Getting Hands Dirty Is Good for the Soul

This is my personal, close-to-home jungle, far from the monsoons of India but the closest I can come to an image to go with this post. I figured out what irritates me in Louis Bromfield’s fiction. He can’t leave character judgments to his reader. Such-and-such a character we are supposed to see as small-minded and ridiculous, another as innocent and passionate (Bromfield likes to join these two qualities, and a character lacking one will also lack the other), etc. The main character in THE RAINS CAME lost both his innocence and his passion in the war; still, we are to admire the perspicacity with which he sees through other characters. If only Ransome had turned to writing, like his author, he might have been saved! Well, perhaps he will be saved yet in this novel, but I’m not sure I’ll stick it out to the end.

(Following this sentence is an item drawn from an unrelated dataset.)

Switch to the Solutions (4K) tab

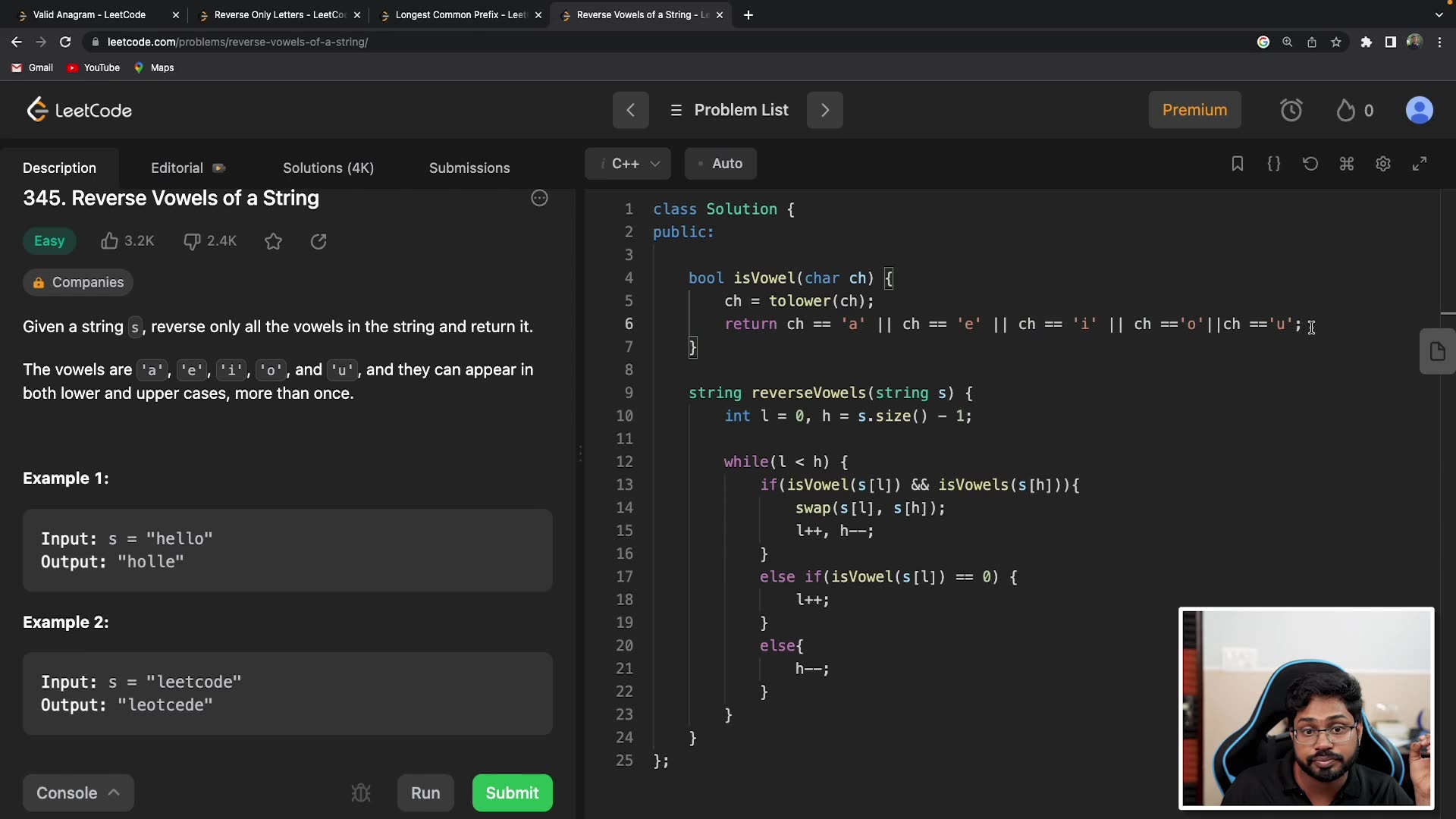pyautogui.click(x=328, y=168)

It seems particularly unfair, in a sporting sense, that an author should expose to ridicule the characters he himself has fashioned. He has bestowed their faults on them, after all, and the motivations that drive them come from his imagination. Bromfield imagines the motivations of his characters much too clearly, too narrowly. He stacks the deck. I miss the sympathy of Betty Smith (A TREE GROWS IN BROOKLYN), who created a few characters one would not want to sit next to on a bus but still managed to convey understanding for why they had constructed such prickly defenses for themselves. What Bromfield does for individual characters he does also for religions, cultures and nations. The deck is stacked, motivation narrowly ascribed, judgment passed. Too simple! Too pat!

So what a lucky break for us readers that Louis Bromfield turned from fiction to farming and gave us his healing vision of wornout land restored to productivity. I imagine farming healed his spirit, too. The weariness he felt when returning home to Ohio from Europe has an echo in the weariness of Ransome in THE RAINS CAME, but there is no room in MALABAR FARM for despair, no time for self-pity. That makes sense, too. Now that I've got radish, turnip, chard, beet, carrot and bean seeds in the ground, the earth feels like a mighty good place.